Now that I seem to be back in the writing groove, I feel like it’s time to commit with some intentionality to how I want to learn and grow my own skills, and what I want to have shared through writing or producing another way, this year.
I aim to continue blogging my working-out-loud case study of producing an analytics strategy for the Casey-Fink Survey, from which I hope readers pick up on how I break down big tasks into small tasks when it comes to managing unknowns (in general), and gets a sense of the kind of work that’s involved with doing analytics with the intention of machine learning and more downstream. For me, this reflection benefits how I think through the project as part of a team and it enables me to be more of a guide than a guy with a flashlight and a checklist of what’s supposed to happen.
As part of that work now has plans for developing an xAPI Profile for the competencies, learning objectives and other content and materials that can be referenced in the survey, I plan to use this as an opportunity to walk through (probably as we get to the work in real-time) how to architect, let alone author, an xAPI Profile with the ADL xAPI Profile Server.
From there, I have two topics I want to branch into this year, as time and interest permit. One interesting topic will be the role that a machine-readable xAPI Profile has in making information available to other enterprise data tools, like Collibra (for enterprise data reference) and Snowflake (for data storage and real-time processing of relational and object-based data operations). Another will be the role the human-readable document that accompanies the json-ld profile plays in collaborating across different data stakeholders.
Sprinkled in between this large, interconnected set of topical arcs, I hope to also get into some how-to on how to approach more interesting (and more complicated) analytics questions. For example, most producers of eLearning express someone completing a piece of content. In my day-job work at Elsevier, the Transition-to-Practice product expresses completion in this way, because I know that I have to deliver on common expectations of what “completion” means. But I also have to educate customers and stakeholders on other ways things can be thought of as completion that might be more important — like “completing” demonstrations of competency towards a specific skill given all the attempts our system has for it. That requires tagging user interactions and processing those interactions to make an assertion that learning has occurred. This is not-obvious, multi-step work, which is likely why no one is writing about how to do this yet, but I aim to change that in 2023.
There are multiple reasons why I feel compelled to do this.
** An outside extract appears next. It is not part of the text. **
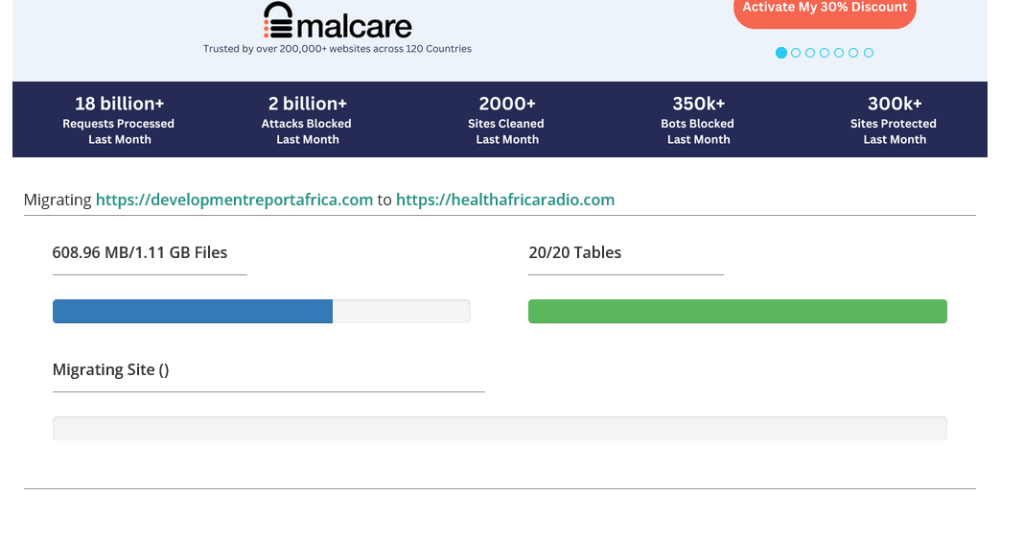Click the 2 billion+ Attacks Blocked stat
The width and height of the screenshot is (1024, 543).
[307, 120]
For starters, I’m doing the work and I feel kinda alone in doing this level/quality/effort of this work, so I’m hoping to find (or help) develop the peers I need to take learning analytics work to other levels. To that end, on Mondays, weekly, from 4:30-5:30pm Eastern, I’ve been maintaining a salon of sorts through the IEEE P9274.2.1 Communications Office — a subgroup of the xAPI Profiles Standards Working Group, and basically we’re working on defining a set of competencies for working with xAPI Profiles (that also addresses what you need to know about xAPI), but for the most part it’s a “what are y’all working on?” conversation with me and other seasoned technologists weighing in to help with whoever has a question or a puzzle to solve.
All of this activity is set for the year. My stretch goal is that I’d like to take my writing to come for all this activity and publish it in a more concentrated application — maybe a book? maybe a new cohort experience? maybe a tool? — something that focuses on what one needs to know, beyond basics, to make use of tools and enterprise resources, to get out of the learning box and into a enterprise information systems box.
My question for y’all is… would this be helpful? Is there something else that’s a challenge with learning analytics, or xAPI, that no one is talking about?